The present study had some limitations. First, our study was conducted at a single center, and had a small sample size, which hindered generalization to a wider population. Second, the serum levels of adipocytokines were evaluated only once after the patients were admitted, and information on the change in levels during hospitalization was limited. Third, the different parameters of echocardiography during the follow-up period were not been monitored. Fourth, this is an observational study, so the pathogenesis of the six adipocytokines in the acute coronary syndrome still needs to be explored in the future.
Conclusion
Inflammation adipocytokines RBP4, IL-1β, and MCP-1 with high serum levels and anti-inflammation biomarkers ADM, NTN1, and omentin with low serum levels were independently associated with a higher risk of MACEs in patients with ACS. RBP4, IL-1β, MCP-1, ADM, NTN1, and omentin may be used clinically as laboratory biomarkers for identifying high-risk patients with ACS.
Data Sharing Statement
All raw data will be made available at a reasonable request.
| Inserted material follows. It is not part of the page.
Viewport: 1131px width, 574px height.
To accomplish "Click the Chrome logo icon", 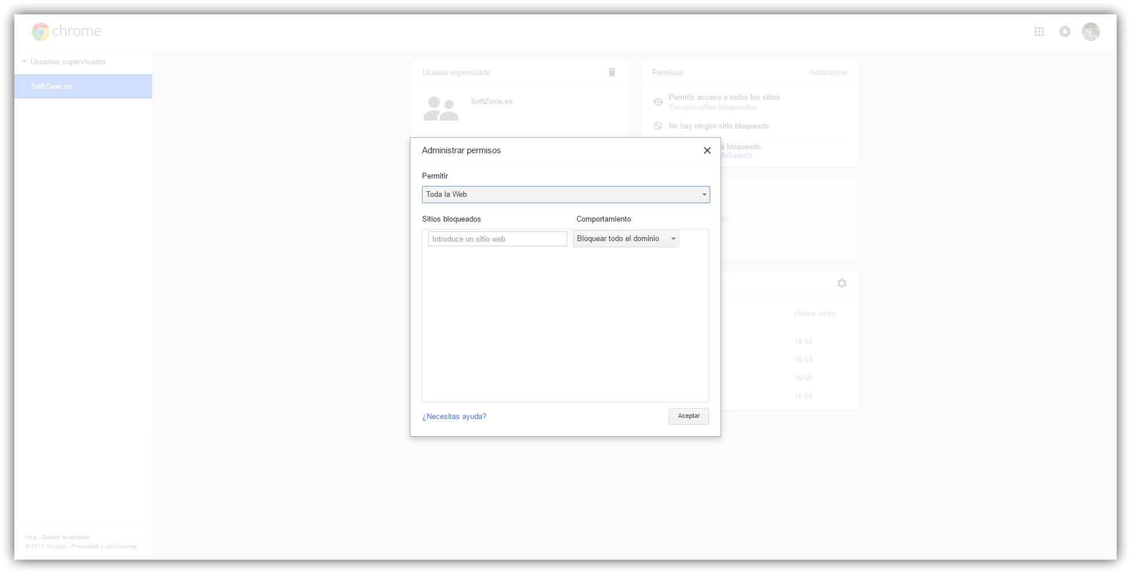I will [40, 32].
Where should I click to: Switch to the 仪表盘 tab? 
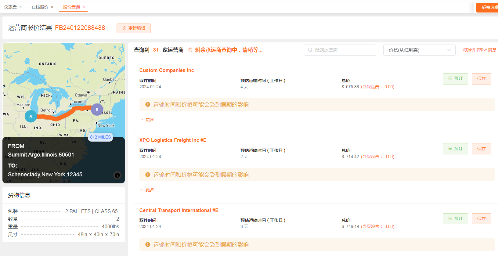pos(10,7)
Requests should be directed to the corresponding author.
Acknowledgments
The authors would like to thank the doctors and nurses of the Cardiology Research Team at the Affiliated Hospital of Chengde Medical University and the Hebei Key Laboratory of Panvascular Diseases for their assistance.
Funding
This study was supported by the Natural Science Foundation of Hebei Province (Grant number H2021406071) to Dr. Lixian Sun and the government-funded clinical medicine talent training project (Grant number ZF2023252) to Dr. Ying Zhang.
Disclosure
The authors report no conflicts of interest in this work.